The new TV series from Netflix appears to have failed in this regard. Disjointed is a comedy starring Kathy Bates that just premiered on the streaming service. It stars Kathy Bates as a pot advocate on the eve of recreational legalization in the state of California.

So far all of that sounds at least fine. The result, at least according to critics, is decidedly less so. In a review for Rolling Stone Chris Ostendorf says that the show feels like a collage of jokes pieced together from better scripts”. The review gets worse from there.

Netflix, Inc. is pandering to stoners

CNN says the comedy “runs on fumes” and “feels like a title in search of a show.” The NY Post claims that the show features a “wasted” Kathy Bates in more ways than one.

This is the line that Netflix has to approach carefully as it tries to appeal to niche audiences. Those groups have their own in-culture, and they know when somebody is pandering to them, or when there’s an authenticity to a TV show or movie.

On top of Disjoined, Netflix is emerging this week with a weed tie in to drum up some publicity. The titles of the marijuana strains, which will be sold in states with legal marijuana, are jokes from Netflix series. Banana Stand Kush is the Arrested Development inspired strain (though Big Yellow Joint might have been more appropriate). Netflix won’t profit from the sale of the herb due to federal prohibition.

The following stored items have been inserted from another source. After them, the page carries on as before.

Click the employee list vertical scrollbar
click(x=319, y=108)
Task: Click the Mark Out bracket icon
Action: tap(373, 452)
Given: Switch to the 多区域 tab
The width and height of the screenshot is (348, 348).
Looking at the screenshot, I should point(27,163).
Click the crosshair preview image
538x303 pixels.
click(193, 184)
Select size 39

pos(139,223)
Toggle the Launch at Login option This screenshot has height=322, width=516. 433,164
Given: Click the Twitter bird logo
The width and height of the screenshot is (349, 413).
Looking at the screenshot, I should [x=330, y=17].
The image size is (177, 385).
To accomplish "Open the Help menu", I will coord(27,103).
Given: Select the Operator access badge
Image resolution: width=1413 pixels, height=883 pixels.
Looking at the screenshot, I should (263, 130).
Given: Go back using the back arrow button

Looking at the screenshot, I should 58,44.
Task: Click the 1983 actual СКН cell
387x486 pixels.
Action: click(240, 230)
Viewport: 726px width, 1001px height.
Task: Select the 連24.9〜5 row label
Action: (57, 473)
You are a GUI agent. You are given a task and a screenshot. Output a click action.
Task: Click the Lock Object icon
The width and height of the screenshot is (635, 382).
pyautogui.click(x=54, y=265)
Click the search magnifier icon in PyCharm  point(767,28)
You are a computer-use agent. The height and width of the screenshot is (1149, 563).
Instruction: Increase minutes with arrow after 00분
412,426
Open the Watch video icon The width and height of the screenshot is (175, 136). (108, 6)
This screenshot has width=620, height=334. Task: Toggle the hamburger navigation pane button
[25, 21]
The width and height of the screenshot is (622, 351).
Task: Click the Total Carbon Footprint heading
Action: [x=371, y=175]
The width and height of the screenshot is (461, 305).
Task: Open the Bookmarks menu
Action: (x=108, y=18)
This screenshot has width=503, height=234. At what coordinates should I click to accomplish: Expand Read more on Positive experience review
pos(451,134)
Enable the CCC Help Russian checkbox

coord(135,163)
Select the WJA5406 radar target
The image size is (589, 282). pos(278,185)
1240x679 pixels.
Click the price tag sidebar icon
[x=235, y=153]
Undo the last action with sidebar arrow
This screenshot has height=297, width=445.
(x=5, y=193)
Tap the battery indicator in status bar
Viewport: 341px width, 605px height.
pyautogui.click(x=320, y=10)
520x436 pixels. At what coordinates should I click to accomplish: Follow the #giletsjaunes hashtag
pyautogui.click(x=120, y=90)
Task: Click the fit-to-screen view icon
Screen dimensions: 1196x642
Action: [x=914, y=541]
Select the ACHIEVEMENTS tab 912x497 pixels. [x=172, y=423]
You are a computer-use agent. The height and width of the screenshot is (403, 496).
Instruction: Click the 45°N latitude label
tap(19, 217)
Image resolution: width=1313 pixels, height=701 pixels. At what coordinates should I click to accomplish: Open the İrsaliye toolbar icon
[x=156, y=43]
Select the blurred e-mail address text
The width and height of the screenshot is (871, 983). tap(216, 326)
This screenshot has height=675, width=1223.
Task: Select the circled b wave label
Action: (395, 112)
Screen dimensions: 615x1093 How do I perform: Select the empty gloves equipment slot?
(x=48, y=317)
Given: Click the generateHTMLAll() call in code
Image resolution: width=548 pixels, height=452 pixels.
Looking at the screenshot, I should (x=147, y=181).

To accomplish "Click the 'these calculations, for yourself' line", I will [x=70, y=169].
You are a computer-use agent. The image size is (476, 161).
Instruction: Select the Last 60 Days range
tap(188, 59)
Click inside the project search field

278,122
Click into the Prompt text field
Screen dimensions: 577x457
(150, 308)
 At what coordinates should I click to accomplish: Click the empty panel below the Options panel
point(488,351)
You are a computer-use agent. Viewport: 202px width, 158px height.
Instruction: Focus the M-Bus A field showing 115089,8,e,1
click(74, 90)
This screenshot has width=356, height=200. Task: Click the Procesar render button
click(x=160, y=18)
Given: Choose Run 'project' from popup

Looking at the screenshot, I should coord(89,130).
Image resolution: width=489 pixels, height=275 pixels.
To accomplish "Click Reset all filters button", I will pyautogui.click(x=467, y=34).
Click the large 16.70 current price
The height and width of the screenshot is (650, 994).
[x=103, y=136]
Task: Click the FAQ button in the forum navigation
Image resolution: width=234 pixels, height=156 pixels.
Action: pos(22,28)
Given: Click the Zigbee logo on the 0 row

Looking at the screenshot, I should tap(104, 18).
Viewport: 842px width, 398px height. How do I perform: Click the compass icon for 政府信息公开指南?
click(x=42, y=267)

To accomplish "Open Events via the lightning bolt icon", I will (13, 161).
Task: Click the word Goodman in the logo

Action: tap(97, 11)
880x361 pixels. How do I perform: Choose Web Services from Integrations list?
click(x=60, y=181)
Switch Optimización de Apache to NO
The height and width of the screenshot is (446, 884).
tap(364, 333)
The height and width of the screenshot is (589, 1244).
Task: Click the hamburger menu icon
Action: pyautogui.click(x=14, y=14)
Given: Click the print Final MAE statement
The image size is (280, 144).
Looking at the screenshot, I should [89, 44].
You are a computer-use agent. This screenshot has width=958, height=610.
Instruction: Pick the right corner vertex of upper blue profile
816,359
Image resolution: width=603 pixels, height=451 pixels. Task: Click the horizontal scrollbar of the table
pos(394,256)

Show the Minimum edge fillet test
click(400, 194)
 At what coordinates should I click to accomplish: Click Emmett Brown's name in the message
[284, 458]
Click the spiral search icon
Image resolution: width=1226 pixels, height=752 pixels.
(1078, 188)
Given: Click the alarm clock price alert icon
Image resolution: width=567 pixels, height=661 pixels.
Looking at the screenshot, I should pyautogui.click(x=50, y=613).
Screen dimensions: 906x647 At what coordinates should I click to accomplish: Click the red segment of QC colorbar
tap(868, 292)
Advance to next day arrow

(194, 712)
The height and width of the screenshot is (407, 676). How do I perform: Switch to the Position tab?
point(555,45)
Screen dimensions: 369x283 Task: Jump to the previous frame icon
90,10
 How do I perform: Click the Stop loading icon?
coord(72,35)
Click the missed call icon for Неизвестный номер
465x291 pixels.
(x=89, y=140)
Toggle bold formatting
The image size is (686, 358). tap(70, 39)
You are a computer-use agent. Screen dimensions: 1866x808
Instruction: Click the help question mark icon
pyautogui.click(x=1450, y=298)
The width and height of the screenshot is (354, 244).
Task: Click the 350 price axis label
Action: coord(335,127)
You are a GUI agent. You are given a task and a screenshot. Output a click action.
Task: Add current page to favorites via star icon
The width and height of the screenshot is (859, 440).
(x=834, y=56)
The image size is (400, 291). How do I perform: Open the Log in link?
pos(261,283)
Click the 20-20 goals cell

Here’s why Netflix stock isn’t in trouble

The minor backlash to the new Netflix comedy is to be expected. The firm has an inbuilt secret weapon to deal with this sort of issue, however. If people don’t like Disjointed, it will get low ratings and word of mouth won’t convince others to tune in. For a normal, scheduled, TV network that doesn’t happen. When people flick on the TV and see something they don’t like, they associate it with the brand.

Netflix, Inc. weed Disjointed
Source: Netflix, Inc.

Netflix, it seems, is somewhat immune to that as long as its recommendation algorithm does its job. Right now the first people to watch and rate the show are becoming taste makers for the rest of the audience. Even if the critics don’t like the show, the firm will try to figure out if it appeals to some niche or another.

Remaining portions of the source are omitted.